Also in 2017, the public learned that Christine Towers, a former teacher’s aide and coach at Conestoga was sentenced to 11 to 23 months for a sexual relationship with a 16-year old learned disabled student at Conestoga that she tutored.

In May of 2017, Tom Batgos, the assistant Conestoga High School football coach fired by the District in the aftermath of the alleged hazing and sexual assault filed a lawsuit against District administrators, including Dr. Gusick citing defamation of character, misrepresentation, fraud, improper termination, etc. and seeks damaged of at least $50,000 in compensation plus punitive damages. I do not think that this lawsuit has yet been resolved.

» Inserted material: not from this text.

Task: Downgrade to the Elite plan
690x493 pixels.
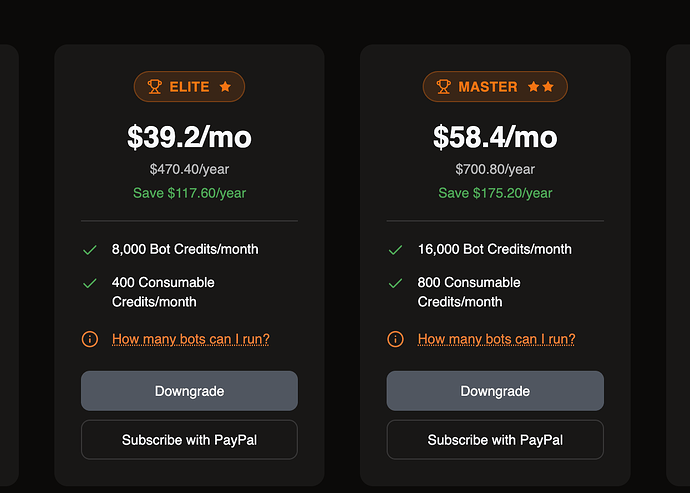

The latest employee incident occurred on November 21. David Walker, an employee in the District’s IT Department was arrested by Tredyffrin police on November 21 (on school district property) for “open lewdness” and “indecent exposure”. This case is set for its preliminary hearing tomorrow, January 3 at 9 AM in the Easttown court of Magisterial District Judge Thomas W. Tartaglio.  It is unclear how this arrest affects Mr. Walker’s employment in the District.

In the midst of outstanding legal issues of 2017, including the potential of a very expensive Federal lawsuit against the District, will this have any bearing on the Board’s decision to grant a 5-year contract to the Superintendent (six months in advance of its expiration)?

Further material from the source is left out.